Could you write the entries out again, exactly as they appear?

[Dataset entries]
+ + + + + + +
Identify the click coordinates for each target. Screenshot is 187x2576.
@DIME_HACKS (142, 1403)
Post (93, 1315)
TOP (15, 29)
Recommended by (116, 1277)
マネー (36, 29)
+ + + + + + +
**Task result:**
Identify the click coordinates for each target. Screenshot is 187x2576.
@DIME_HACKS (142, 1403)
Post (93, 1315)
TOP (15, 29)
Recommended by (116, 1277)
マネー (36, 29)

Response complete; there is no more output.